## Task goal:
Please reproduce, exactly and in full, the lines running from the one that contains "At what coordinates should I click to accomplish: Open 'Общие" to the end of the entries.

::::

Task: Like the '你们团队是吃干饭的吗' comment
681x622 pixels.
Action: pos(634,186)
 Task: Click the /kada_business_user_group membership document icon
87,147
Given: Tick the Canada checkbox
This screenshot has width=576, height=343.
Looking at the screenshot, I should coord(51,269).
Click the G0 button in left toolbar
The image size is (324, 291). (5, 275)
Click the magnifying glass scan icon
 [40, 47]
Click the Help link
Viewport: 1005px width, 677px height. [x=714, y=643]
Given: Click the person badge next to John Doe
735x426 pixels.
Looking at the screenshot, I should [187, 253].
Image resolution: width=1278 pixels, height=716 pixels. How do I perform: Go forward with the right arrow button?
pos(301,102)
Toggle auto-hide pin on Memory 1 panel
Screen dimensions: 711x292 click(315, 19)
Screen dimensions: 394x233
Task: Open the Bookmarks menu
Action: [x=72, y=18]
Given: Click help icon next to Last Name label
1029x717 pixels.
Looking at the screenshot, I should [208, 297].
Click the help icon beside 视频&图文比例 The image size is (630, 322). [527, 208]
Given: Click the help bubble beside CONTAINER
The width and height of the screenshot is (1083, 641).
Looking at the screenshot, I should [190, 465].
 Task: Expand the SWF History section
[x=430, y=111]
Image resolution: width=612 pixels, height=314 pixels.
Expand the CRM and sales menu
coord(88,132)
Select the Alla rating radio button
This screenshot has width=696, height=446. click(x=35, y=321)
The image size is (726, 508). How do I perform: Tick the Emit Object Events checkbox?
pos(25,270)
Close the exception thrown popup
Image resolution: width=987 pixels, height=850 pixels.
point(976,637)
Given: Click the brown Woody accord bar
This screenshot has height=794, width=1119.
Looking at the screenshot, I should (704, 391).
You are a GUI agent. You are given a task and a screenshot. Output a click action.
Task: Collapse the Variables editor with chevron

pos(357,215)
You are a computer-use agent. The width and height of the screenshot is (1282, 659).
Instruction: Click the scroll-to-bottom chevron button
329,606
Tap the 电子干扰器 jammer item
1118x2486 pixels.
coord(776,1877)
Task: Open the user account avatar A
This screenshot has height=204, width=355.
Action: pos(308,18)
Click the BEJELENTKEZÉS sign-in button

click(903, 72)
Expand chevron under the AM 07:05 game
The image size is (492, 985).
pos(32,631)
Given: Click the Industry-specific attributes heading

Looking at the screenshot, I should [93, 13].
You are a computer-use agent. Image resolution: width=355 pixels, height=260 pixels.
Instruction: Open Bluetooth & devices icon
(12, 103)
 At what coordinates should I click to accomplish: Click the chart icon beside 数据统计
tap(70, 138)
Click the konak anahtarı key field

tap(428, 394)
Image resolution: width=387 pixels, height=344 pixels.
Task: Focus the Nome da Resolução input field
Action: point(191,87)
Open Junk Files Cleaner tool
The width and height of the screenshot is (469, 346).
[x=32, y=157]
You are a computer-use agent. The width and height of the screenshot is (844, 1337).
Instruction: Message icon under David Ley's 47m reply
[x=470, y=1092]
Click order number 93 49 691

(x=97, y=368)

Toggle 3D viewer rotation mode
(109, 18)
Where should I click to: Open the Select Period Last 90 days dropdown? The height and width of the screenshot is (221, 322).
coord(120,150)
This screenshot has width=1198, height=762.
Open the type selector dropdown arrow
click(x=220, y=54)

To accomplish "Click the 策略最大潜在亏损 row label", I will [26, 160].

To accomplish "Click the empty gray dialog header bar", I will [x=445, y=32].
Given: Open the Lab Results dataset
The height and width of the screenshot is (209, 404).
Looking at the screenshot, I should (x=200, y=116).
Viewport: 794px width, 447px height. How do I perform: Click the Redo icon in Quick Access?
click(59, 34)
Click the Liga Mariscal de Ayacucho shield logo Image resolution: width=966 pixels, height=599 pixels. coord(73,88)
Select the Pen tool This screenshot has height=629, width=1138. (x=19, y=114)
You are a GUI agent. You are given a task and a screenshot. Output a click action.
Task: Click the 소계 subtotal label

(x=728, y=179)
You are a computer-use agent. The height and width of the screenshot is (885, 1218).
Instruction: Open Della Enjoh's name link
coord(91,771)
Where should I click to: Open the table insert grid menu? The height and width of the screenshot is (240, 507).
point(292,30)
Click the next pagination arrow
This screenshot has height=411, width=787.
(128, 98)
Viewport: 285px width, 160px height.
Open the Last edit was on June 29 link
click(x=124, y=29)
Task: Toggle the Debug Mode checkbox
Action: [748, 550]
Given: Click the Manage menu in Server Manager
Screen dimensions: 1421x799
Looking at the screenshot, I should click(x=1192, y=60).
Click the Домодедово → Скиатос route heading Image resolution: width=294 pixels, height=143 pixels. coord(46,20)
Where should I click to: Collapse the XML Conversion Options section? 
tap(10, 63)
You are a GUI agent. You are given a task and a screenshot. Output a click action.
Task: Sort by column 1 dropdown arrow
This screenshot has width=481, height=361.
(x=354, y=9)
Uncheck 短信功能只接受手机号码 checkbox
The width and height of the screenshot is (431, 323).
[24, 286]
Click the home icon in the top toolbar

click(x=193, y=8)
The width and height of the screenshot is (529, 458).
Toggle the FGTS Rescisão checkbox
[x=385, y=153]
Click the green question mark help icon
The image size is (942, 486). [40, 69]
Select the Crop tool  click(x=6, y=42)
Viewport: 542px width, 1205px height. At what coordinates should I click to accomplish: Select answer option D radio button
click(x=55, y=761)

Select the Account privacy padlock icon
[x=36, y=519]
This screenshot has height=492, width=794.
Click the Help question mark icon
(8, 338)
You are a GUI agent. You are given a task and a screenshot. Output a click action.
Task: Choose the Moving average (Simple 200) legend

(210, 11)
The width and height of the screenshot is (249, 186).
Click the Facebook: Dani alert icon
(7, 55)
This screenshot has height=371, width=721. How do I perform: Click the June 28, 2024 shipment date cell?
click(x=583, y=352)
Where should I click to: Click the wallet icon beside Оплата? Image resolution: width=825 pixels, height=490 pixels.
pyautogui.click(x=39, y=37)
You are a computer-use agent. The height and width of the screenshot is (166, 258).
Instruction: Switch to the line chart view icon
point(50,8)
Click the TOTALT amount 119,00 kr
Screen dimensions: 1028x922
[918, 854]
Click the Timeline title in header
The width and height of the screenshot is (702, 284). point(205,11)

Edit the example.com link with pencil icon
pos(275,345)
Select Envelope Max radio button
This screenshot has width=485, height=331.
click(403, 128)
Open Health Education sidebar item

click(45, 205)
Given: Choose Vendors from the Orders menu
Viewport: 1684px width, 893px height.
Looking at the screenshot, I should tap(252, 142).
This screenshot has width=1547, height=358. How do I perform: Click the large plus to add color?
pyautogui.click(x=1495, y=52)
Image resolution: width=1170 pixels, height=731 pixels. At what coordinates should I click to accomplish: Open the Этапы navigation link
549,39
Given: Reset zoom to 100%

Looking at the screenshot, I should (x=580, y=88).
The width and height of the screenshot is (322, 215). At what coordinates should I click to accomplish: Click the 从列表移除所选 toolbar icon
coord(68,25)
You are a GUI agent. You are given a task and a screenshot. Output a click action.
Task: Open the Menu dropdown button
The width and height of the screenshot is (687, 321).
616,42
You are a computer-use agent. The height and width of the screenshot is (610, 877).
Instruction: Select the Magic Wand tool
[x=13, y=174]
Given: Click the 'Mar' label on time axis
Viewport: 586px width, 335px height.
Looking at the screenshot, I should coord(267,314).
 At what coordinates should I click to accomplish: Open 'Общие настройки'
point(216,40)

::::

## Result of this task:
 At what coordinates should I click to accomplish: Open 'Общие настройки'
point(216,40)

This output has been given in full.